* [DIRECTIONS FOR THIS TASK]: Retype every one of the following lines word for word, keeping the same characters and order.

* [DATA RECORDS]:
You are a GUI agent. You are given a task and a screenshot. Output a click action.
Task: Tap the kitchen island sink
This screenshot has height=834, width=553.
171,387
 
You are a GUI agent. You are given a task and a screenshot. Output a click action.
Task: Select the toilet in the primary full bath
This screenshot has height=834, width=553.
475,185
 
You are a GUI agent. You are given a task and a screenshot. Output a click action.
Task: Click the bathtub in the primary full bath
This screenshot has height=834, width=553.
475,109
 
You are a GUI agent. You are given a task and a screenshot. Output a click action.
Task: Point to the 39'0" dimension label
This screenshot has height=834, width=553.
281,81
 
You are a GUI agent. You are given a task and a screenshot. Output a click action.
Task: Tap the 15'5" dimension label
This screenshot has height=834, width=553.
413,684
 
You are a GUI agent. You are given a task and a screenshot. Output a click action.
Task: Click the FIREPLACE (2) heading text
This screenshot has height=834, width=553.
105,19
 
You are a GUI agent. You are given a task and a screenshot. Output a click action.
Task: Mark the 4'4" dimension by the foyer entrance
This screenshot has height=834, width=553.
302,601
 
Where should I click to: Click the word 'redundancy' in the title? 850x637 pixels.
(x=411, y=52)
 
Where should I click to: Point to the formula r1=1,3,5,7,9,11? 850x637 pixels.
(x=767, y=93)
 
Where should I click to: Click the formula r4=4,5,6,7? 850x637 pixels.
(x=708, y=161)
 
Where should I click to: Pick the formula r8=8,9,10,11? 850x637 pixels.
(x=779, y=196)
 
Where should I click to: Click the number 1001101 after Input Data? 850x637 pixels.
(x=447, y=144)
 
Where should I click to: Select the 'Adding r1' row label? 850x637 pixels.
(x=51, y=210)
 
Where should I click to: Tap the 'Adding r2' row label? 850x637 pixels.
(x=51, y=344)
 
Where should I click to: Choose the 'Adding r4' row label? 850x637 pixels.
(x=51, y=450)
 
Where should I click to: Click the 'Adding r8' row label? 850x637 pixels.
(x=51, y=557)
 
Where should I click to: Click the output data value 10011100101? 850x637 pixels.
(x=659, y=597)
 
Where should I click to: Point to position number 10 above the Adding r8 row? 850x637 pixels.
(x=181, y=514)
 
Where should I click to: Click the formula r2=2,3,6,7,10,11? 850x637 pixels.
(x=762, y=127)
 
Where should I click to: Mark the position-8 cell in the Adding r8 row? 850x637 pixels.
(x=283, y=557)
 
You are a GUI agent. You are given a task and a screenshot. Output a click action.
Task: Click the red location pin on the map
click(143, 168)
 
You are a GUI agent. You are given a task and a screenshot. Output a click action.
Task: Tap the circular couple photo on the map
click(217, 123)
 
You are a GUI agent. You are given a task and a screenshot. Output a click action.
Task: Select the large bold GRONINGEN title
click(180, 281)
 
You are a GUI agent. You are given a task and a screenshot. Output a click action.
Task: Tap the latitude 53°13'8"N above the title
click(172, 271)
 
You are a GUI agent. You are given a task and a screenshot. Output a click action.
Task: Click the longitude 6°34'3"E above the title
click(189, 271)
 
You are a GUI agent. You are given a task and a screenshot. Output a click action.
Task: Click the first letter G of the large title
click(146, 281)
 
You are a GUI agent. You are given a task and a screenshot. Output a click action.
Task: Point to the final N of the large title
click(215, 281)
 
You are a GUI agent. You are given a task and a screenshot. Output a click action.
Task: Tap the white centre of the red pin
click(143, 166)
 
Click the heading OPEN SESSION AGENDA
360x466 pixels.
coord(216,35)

* [WRITTEN ANSWER]:
You are a GUI agent. You are given a task and a screenshot. Output a click action.
Task: Tap the kitchen island sink
This screenshot has height=834, width=553.
171,387
 
You are a GUI agent. You are given a task and a screenshot. Output a click action.
Task: Select the toilet in the primary full bath
This screenshot has height=834, width=553.
475,185
 
You are a GUI agent. You are given a task and a screenshot. Output a click action.
Task: Click the bathtub in the primary full bath
This screenshot has height=834, width=553.
475,109
 
You are a GUI agent. You are given a task and a screenshot. Output a click action.
Task: Point to the 39'0" dimension label
This screenshot has height=834, width=553.
281,81
 
You are a GUI agent. You are given a task and a screenshot. Output a click action.
Task: Tap the 15'5" dimension label
This screenshot has height=834, width=553.
413,684
 
You are a GUI agent. You are given a task and a screenshot. Output a click action.
Task: Click the FIREPLACE (2) heading text
This screenshot has height=834, width=553.
105,19
 
You are a GUI agent. You are given a task and a screenshot. Output a click action.
Task: Mark the 4'4" dimension by the foyer entrance
This screenshot has height=834, width=553.
302,601
 
Where should I click to: Click the word 'redundancy' in the title? 850x637 pixels.
(x=411, y=52)
 
Where should I click to: Point to the formula r1=1,3,5,7,9,11? 850x637 pixels.
(x=767, y=93)
 
Where should I click to: Click the formula r4=4,5,6,7? 850x637 pixels.
(x=708, y=161)
 
Where should I click to: Pick the formula r8=8,9,10,11? 850x637 pixels.
(x=779, y=196)
 
Where should I click to: Click the number 1001101 after Input Data? 850x637 pixels.
(x=447, y=144)
 
Where should I click to: Select the 'Adding r1' row label? 850x637 pixels.
(x=51, y=210)
 
Where should I click to: Tap the 'Adding r2' row label? 850x637 pixels.
(x=51, y=344)
 
Where should I click to: Choose the 'Adding r4' row label? 850x637 pixels.
(x=51, y=450)
 
Where should I click to: Click the 'Adding r8' row label? 850x637 pixels.
(x=51, y=557)
 
Where should I click to: Click the output data value 10011100101? 850x637 pixels.
(x=659, y=597)
 
Where should I click to: Point to position number 10 above the Adding r8 row? 850x637 pixels.
(x=181, y=514)
 
Where should I click to: Click the formula r2=2,3,6,7,10,11? 850x637 pixels.
(x=762, y=127)
 
Where should I click to: Mark the position-8 cell in the Adding r8 row? 850x637 pixels.
(x=283, y=557)
 
You are a GUI agent. You are given a task and a screenshot. Output a click action.
Task: Click the red location pin on the map
click(143, 168)
 
You are a GUI agent. You are given a task and a screenshot. Output a click action.
Task: Tap the circular couple photo on the map
click(217, 123)
 
You are a GUI agent. You are given a task and a screenshot. Output a click action.
Task: Select the large bold GRONINGEN title
click(180, 281)
 
You are a GUI agent. You are given a task and a screenshot. Output a click action.
Task: Tap the latitude 53°13'8"N above the title
click(172, 271)
 
You are a GUI agent. You are given a task and a screenshot. Output a click action.
Task: Click the longitude 6°34'3"E above the title
click(189, 271)
 
You are a GUI agent. You are given a task and a screenshot. Output a click action.
Task: Click the first letter G of the large title
click(146, 281)
 
You are a GUI agent. You are given a task and a screenshot. Output a click action.
Task: Point to the final N of the large title
click(215, 281)
 
You are a GUI agent. You are given a task and a screenshot. Output a click action.
Task: Tap the white centre of the red pin
click(143, 166)
 
Click the heading OPEN SESSION AGENDA
360x466 pixels.
coord(216,35)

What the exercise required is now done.